Pernthaler, Peter

Föderalistische Verfassungsreform:

Ihre Voraussetzungen und Wirkungsbedingungen in Österreich.

In: Österreichische Zeitschrift für Politikwissenschaft 1992, S. 365-388.

 

Abstract

 

Österreich ist zwar formell ein Bundesstaat, seine Verfassung ist aber sehr stark dem Modell des „dezentralisierten Einheitsstaates“ angenähert.
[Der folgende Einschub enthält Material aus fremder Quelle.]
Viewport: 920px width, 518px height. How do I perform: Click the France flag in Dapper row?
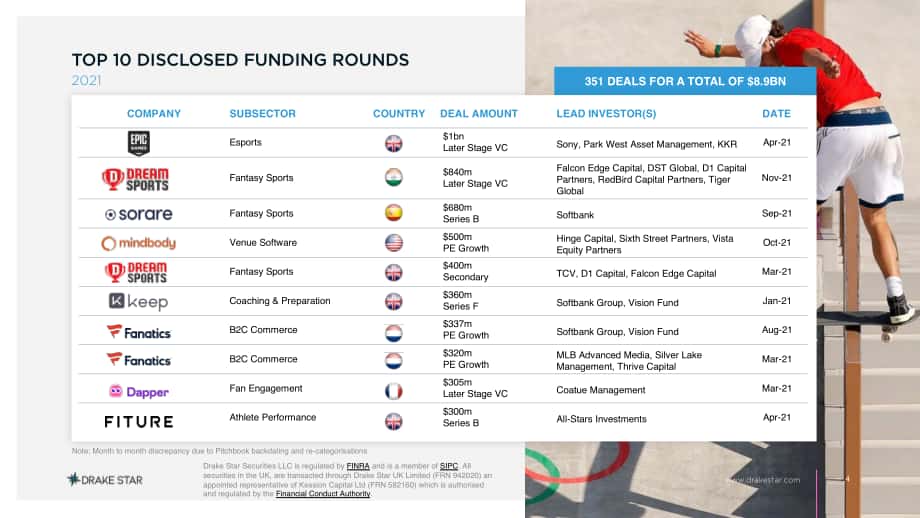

Seit 1963 gibt es aber hier eine föderalistische Reformbewegung, die zuerst „Forderungsprogramme“ der Länder, später eine Reihe von Änderungen der Bundesverfassung und jüngst eine politische Vereinbarung („Paktum“) über die „Neuordnung des Bundesstaates“ aus Anlass des Beitrittes Österreichs zu den Europäischen Gemeinschaften hervorbrachte. Diese Reformbewegung hatte eine massive Stärkung des „kooperativen Föderalismus“ zur Folge, der wiederum – anders als in den klassischen Bundesstaaten – zu einer bedeutenden Stärkung der Länder als politische Partner des Bundes führte. Dies zeigte sich besonders deutlich im Prozess des EG-Beitrittes, der zwar von den Ländern voll unterstützt, aber auch dazu benutzt wurde, politische Reformwünsche in der Kompetenzverteilung und ein besonders „Länderbeteiligungsverfahren“ an Vorhaben im Rahmen der europäischen Integration durchzusetzen. Dies zeigt, dass die Länder heute politisch – tw. auch ökonomisch – bedeutende Machtzentren darstellen, die das politische System Österreichs weit stärker prägen, als die formelle Bundesverfassung dies erkennen lässt.